“No country in the world, in the history of the world, has endured the haemorrhage which this island endured over a period of a few years for so many of her sons and daughters. These sons and daughters are scattered throughout the world, and they give this small island a family of millions upon millions who are scattered all over the globe, who have been among the best and most loyal citizens of the countries that they have gone to, but have also kept a special place in their memories, in many cases their ancestral memory, of this green and misty island.” - JFK, Dublin Airport, 1963
Sentiment and emotion have been a huge driver of overseas purchases from Rare Irish Stuff over the past 14 years. Clients purchase items as a way of connecting with their culture, ethnicity and heritage. There is a hunger for such information as can be seen by the huge numbers that have been flocking to ancestral websites such as Ancestry.com in an attempt to trace their family tree. In our work, we personally find that some people sadly know very little about their ancestors or heritage. When an ancestor is known to a present generation only by name, discovering for instance an image of them can naturally have huge personal sentimental impact.

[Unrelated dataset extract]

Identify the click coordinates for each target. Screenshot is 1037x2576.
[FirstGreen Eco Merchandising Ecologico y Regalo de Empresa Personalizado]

No matter how scanty, once roots have been traced, then very often a simple item such as a historical print of ones hometown or even a hand crafted piece from Ireland can contribute enormously to the client in strengthening a cultural connection and a real sense of personal identity. This often applies even if our clients have never even visited Ireland.
We are lucky enough in our work through both pub clientele and private overseas collectors to have the pleasure and opportunity of helping to connect members of the Irish Diaspora with items such as these. We share the feel good factor with the client as a result of this. We find this aspect of our work both motivational and hugely rewarding. This for us, undoubtedly illustrates that for many in the Irish Diaspora community, a palpable connection towards Ireland remains.
Over 80 million around the world claim Irish heritage. This is over 12 times the population of Ireland (6.6 million people in the whole 32 counties). The enormous spread of this Irish Diaspora is clearly the result of the huge emigration Ireland suffered. Irish emigration was born of famine with its resulting poverty together with the long eight hundred years of foreign occupation.
A massive 52 million Americans (1 in 4) have Irish ancestors or relatives while 32 Million Americans (1 in 10) claim ‘Irish’ as their primary ethnicity (*http://www.census.gov). The spread and influence of the Irish Diaspora is clearly evident in the United States today. US household names who claim Irish heritage include Bill Murray, John Travolta, Harrison Ford, Tom Cruise, Ben Stiller, Robert De Niro, Christina Aguilera, Mariah Carey, Bruce Springsteen and Will Ferrell. The Irish influence is also reflected in US made TV and film such ‘Always Sunny in Philadelphia’, ‘Boondock Saints’, ‘Gangs of New York’, ‘The Irishman’, ‘The Departed’ and ‘Brooklyn’. The popular appeal and appetite in America for Irish made productions is evident too in the recent Oscar nominations. The Irish scooped a record 14 Oscar nominations, prompting jokes that the ceremony should be relocated from Los Angeles to Dublin! These nominations represent wonderful stories, told in different ways from a small island nestled at the edge of the Atlantic steeped in creativity, prose and character. The Banshees of Inisherin, which was nominated for nine awards, is set in the beautiful surrounds of Achill Island with the local pub playing a central role in the movie.
When it comes to U.S. presidents, including current President Joe Biden, exactly half (23 of all 46) U.S Presidents have had Irish roots. The White House itself was designed by James Hoban who was born and raised in Ireland and emigrated to the United States in 1785. Top American sports stars such as Tom Brady and influential players in all industries claim Irish roots. For such a small country, Ireland has left a massive footprint not only on the United States, but on the world. Many others emigrated to places as far flung as Australia, Canada, the Caribbean, Puerto Rico, Chile, Mexico, Argentina and South Africa to name but a few.
Ireland’s uniquely beautiful emerald landscape, rich culture and ancient identity have created a distinctive image, which is much loved around the world. It has become an annual tradition to turn iconic landmark sites around the world green every year on St Patrick’s Day. As the saying goes, “everyone is Irish on St Patrick’s Day”! This surely is a testament to the worldwide appeal of this very small island nation. No other country has a national holiday honoured in this way. Most recently, a total of 690 iconic landmarks sites in over 66 different countries around the world went green.